How Nature Inspires
From Photography to Surface Design: How Nature Inspires My Creative Process
For most of my life, I rarely went anywhere without a camera.
Whether I was traveling across the country, exploring a state park, visiting a botanical garden, or simply taking a walk close to home, my camera was always nearby. Over the years, that habit resulted in a collection of more than 50,000 photographs.

Many of those images are duplicates. Some are slightly different angles of the same flower. Others capture the same landscape under different lighting conditions. Some are close-up studies of texture, while others step back to reveal the broader scene.

Every so often, I set aside time to organize and clean up my photo library. What always surprises me is how often a photograph stops me in my tracks. A single image can instantly bring back memories of where I was, who I was with, what season of life I was experiencing, and even how the air smelled that day.
What may appear to be a duplicate photograph often tells a completely different story.
One image might capture the soft glow of early morning light. Another might reveal details in the bark of a tree that I missed at first glance. A third might focus on a single wildflower while the others highlight the entire meadow. Each photograph preserves a unique moment and a unique perspective.
Years later, when I discovered the world of surface pattern design, I realized that many of the things I loved most about photography translated naturally into design.

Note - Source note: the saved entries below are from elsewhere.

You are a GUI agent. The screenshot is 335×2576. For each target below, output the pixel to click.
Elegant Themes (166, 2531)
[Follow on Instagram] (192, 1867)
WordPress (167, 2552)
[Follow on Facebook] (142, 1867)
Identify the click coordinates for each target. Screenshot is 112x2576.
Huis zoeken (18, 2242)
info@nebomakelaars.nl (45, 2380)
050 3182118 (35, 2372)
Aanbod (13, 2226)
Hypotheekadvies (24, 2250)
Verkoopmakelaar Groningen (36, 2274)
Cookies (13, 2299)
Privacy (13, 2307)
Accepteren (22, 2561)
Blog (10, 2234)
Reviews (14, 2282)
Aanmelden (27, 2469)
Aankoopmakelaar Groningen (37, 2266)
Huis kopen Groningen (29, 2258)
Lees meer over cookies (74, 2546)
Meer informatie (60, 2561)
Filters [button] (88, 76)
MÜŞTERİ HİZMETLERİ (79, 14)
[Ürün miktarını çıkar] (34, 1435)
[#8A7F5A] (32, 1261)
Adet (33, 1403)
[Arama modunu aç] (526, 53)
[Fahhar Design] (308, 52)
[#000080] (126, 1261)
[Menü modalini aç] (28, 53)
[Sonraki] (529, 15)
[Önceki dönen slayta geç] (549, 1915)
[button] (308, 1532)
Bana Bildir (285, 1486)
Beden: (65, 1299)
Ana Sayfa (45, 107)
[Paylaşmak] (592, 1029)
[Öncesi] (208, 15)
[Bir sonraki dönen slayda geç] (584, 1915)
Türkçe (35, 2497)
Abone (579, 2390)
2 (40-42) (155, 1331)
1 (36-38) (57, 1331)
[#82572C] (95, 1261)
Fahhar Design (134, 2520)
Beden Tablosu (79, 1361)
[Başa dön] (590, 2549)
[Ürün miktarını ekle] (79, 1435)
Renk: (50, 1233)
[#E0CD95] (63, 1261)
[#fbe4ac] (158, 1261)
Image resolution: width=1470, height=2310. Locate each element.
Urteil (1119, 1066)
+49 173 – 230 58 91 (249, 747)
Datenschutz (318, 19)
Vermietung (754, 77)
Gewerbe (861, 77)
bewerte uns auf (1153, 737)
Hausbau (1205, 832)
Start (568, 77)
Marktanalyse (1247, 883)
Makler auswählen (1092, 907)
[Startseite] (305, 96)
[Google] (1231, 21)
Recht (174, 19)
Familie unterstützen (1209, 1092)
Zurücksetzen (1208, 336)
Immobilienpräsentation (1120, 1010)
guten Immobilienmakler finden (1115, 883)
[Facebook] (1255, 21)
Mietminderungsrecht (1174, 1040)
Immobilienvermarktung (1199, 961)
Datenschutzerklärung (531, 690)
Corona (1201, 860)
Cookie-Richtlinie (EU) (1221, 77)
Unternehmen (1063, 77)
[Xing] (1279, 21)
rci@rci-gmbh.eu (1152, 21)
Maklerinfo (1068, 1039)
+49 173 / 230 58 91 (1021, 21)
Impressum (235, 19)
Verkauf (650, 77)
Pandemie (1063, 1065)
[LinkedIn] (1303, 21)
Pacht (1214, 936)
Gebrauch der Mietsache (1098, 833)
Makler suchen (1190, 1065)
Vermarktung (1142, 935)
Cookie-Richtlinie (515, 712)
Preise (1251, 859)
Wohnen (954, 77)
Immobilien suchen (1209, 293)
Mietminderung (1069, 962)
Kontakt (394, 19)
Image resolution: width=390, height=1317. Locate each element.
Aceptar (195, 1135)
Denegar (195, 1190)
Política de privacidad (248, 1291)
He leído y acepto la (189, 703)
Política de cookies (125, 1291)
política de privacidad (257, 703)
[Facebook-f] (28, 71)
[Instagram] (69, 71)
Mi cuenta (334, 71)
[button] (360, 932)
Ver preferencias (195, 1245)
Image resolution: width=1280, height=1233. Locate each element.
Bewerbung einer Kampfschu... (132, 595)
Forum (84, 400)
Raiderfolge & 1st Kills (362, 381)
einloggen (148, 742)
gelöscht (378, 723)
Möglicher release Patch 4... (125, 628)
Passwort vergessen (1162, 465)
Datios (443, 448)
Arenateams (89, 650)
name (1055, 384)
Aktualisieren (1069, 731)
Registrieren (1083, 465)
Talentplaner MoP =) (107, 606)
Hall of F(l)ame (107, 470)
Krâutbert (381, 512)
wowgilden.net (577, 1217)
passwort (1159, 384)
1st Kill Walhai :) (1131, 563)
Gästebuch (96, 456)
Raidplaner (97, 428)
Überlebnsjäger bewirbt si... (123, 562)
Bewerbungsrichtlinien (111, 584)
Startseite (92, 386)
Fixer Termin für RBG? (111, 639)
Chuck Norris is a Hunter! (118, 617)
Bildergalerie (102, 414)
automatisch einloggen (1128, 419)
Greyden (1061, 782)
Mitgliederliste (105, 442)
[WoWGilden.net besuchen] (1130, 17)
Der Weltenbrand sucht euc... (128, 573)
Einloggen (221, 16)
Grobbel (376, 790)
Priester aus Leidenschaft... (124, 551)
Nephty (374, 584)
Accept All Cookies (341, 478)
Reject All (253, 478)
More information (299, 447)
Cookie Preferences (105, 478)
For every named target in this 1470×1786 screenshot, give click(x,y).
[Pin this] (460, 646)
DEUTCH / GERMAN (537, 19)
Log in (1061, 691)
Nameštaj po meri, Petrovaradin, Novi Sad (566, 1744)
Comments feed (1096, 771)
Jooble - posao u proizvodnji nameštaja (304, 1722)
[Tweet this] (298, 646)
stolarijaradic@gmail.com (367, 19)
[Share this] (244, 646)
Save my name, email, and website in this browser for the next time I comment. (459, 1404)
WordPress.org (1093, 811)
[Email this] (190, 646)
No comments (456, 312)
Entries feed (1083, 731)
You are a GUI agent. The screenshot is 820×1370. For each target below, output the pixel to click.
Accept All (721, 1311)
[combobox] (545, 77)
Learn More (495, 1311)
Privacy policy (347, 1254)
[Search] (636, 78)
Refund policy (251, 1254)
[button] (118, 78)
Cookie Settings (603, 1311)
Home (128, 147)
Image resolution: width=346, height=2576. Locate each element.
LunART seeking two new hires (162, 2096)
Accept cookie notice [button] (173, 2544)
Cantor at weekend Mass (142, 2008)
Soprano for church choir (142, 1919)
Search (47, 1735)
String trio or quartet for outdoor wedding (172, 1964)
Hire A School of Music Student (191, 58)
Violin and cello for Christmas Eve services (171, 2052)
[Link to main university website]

Photography taught me to notice details. Details that become patterns. Details that inspire color. More importantly, it taught me to pay attention to texture, color, contrast, shape, and composition. It encouraged me to slow down and observe the natural world more carefully. Those same skills now influence every collection I create.
Most of my designs begin with something I have photographed. Sometimes it's the delicate structure of a leaf. Other times it's the texture of weathered tree bark, the shape of wildflowers growing along a trail, or the colors found in a mountain landscape.
The goal isn't always to recreate the photograph exactly. In fact, I rarely recreate the photos.
Instead, I use those images as inspiration. A photograph may inspire a repeating pattern, a decorative motif, or a design intended for home décor products such as throw pillows, tea towels, fabric, wallpaper, and other items that bring a touch of nature indoors.
What I love most about both photography and surface design is that they encourage us to look more closely at the world around us.
The details that many people walk past every day—the veins in a leaf, the texture of bark, the movement of grasses in the wind, the colors hidden within a wildflower—often become the starting point for a new creative idea.
In many ways, my photography collection has become more than a library of memories. It has become an ongoing source of inspiration that continues to shape my work as a designer.
Every photograph tells a story.
Sometimes that story remains a photograph.
And sometimes it becomes a pattern that finds its way into a home.